From its source close to Mount Kosciuszko high in the Australian Alps, the Murray River runs for around 2700km and forms the border between Victoria and New South Wales until it crosses into South Australia (someone got a ruler out for the rest of the border to the coast), and although the actual watercourse is in New South Wales, the Victoria bank is far more interesting and more populous. After the entire length was navigated in 1836, the river became the route along which cattle were driven from New South Wales to the newly established town of Adelaide, and later in the century there was a thriving paddle-steamer trade on the lower reaches of the river, from Wentworth on the New South Wales side and Mildura through to Echuca.

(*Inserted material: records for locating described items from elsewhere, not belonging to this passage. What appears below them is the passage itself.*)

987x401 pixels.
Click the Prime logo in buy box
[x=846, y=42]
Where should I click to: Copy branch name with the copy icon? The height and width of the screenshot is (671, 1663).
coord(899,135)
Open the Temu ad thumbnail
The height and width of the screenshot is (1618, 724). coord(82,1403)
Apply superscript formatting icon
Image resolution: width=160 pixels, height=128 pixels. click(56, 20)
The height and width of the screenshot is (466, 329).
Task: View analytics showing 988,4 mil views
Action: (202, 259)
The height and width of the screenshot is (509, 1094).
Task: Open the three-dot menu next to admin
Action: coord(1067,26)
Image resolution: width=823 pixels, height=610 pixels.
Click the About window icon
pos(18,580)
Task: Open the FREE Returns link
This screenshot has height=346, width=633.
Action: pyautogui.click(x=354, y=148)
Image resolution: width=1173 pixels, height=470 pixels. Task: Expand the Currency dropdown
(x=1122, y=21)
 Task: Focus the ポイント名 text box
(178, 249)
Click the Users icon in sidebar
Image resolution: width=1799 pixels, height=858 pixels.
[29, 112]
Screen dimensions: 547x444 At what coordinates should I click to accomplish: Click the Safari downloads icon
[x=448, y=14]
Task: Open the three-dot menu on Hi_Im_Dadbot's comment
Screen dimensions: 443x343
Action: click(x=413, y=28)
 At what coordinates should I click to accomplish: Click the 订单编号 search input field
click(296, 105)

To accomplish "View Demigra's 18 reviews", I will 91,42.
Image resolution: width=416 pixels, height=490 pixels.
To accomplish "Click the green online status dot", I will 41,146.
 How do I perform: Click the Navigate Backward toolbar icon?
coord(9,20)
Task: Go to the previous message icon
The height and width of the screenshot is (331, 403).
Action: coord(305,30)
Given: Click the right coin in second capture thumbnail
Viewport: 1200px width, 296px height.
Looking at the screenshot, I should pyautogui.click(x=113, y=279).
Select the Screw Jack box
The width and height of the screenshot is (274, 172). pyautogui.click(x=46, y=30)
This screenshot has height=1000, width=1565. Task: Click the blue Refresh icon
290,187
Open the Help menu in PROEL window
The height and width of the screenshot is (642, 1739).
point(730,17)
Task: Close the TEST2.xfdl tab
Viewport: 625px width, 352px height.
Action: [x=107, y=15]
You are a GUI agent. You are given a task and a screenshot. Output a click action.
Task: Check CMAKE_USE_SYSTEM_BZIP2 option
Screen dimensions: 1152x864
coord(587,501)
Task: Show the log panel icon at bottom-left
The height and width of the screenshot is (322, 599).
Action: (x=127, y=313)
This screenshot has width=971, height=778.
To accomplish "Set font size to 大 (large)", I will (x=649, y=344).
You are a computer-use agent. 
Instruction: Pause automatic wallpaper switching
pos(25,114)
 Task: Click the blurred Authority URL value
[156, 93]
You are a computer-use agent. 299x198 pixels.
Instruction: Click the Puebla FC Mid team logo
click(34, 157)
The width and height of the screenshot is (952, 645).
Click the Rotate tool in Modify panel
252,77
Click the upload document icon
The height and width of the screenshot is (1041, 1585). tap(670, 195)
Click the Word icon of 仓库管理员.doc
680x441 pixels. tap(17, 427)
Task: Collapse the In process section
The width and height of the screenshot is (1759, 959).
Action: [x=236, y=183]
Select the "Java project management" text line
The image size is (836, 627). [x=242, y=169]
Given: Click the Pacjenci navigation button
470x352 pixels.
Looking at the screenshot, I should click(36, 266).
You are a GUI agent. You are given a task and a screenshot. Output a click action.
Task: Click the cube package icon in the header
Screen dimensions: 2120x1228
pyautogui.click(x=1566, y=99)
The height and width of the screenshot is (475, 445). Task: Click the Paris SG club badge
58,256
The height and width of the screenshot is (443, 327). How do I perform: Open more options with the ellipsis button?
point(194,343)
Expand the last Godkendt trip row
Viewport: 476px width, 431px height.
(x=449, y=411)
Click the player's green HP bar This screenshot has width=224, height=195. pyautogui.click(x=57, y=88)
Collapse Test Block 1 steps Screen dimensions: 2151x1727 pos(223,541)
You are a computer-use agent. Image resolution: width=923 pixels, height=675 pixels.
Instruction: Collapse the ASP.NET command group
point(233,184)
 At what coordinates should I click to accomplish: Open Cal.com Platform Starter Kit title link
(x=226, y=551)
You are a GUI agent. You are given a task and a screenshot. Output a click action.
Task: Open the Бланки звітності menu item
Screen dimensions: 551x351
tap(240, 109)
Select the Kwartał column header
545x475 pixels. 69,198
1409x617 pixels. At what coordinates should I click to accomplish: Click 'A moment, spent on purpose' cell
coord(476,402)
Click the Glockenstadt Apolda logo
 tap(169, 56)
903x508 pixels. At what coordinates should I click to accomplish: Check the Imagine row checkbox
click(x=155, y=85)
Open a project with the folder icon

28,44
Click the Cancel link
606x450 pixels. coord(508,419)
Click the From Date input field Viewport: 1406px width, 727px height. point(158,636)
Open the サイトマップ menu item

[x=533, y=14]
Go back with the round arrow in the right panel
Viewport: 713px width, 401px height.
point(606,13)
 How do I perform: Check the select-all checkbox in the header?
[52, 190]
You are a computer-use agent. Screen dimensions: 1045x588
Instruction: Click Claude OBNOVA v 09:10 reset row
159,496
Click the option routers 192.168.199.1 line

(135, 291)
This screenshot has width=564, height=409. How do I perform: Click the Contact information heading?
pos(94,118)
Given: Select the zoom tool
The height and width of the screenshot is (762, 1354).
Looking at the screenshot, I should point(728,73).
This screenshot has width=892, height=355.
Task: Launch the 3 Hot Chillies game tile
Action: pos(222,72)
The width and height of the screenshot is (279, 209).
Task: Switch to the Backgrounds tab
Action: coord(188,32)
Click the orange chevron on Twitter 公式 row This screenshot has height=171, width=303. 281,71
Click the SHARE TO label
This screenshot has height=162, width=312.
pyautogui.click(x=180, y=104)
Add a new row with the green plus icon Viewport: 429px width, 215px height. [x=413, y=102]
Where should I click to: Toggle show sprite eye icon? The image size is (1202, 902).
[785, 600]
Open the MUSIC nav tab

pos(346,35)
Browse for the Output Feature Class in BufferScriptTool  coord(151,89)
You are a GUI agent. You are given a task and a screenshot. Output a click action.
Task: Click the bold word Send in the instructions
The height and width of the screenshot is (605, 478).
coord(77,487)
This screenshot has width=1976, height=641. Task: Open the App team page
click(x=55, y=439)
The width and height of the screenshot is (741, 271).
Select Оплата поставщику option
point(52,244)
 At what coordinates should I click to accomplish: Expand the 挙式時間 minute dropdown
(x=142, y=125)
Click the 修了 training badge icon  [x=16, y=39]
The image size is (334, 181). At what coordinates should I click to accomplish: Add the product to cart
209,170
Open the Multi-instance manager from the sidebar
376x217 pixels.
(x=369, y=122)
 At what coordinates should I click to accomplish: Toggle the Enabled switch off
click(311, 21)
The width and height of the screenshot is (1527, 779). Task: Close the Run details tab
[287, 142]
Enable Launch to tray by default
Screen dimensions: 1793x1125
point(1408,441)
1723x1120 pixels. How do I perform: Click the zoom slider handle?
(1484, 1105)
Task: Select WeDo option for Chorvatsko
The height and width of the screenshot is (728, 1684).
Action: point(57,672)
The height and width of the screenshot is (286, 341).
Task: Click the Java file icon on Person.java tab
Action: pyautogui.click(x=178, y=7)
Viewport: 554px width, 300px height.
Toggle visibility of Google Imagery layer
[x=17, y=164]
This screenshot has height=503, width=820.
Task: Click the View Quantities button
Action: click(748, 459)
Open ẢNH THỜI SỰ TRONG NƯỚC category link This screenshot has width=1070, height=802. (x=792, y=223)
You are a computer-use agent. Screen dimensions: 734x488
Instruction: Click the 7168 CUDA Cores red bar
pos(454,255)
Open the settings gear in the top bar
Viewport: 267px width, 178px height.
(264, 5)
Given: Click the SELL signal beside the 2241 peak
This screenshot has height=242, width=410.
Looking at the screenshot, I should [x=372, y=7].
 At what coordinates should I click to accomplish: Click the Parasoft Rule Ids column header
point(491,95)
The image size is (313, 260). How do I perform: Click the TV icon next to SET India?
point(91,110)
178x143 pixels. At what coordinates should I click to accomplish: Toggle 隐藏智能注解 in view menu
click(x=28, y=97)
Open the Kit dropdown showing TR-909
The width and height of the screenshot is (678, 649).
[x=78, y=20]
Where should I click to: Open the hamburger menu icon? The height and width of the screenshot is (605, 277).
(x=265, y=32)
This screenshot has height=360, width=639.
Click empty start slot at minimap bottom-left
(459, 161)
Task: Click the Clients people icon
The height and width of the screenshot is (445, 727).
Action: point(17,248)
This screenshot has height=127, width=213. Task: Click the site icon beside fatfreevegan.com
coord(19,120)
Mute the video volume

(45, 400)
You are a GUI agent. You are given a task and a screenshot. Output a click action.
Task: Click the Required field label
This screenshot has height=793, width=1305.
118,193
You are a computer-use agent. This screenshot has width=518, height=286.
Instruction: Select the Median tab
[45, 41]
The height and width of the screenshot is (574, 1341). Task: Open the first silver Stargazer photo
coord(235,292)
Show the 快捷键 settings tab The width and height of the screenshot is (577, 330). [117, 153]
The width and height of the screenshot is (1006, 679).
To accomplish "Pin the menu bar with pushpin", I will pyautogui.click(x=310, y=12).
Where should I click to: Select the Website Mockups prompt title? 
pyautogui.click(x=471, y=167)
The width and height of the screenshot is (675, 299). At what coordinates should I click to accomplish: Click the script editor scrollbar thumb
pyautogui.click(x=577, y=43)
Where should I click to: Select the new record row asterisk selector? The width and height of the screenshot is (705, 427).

In 1864, Echuca was linked by railway to Melbourne, stimulating the river trade in the upper reaches, and thus became a major inland port, the furthest extent of the navigable river. At the height of the paddle-steamer era, Mildura was still a run-down, rabbit-infested cattle station, but in 1887 the Chaffey brothers, brought over from Canada, instituted irrigation projects that now support dairy farms, vineyards, vegetable farms and citrus orchards throughout northwestern Victoria. Between Mildura and Echuca, Swan Hill marks the transition to sheep, cattle and wheat country; the Pioneer Settlement here explores the extraordinarily hard lives of the early settlers. Above Echuca the Murray flows through more settled regions, but also the Barmah wetlands, an ecosystem of international significance.

Nowadays paddle steamers cruise for leisure, and are the best way to enjoy the river and admire magnificent river red gums lining its banks, as well as the huge array of birds and other wildlife that the Murray sustains. Renting a houseboat is also a relaxing (if expensive) way to travel.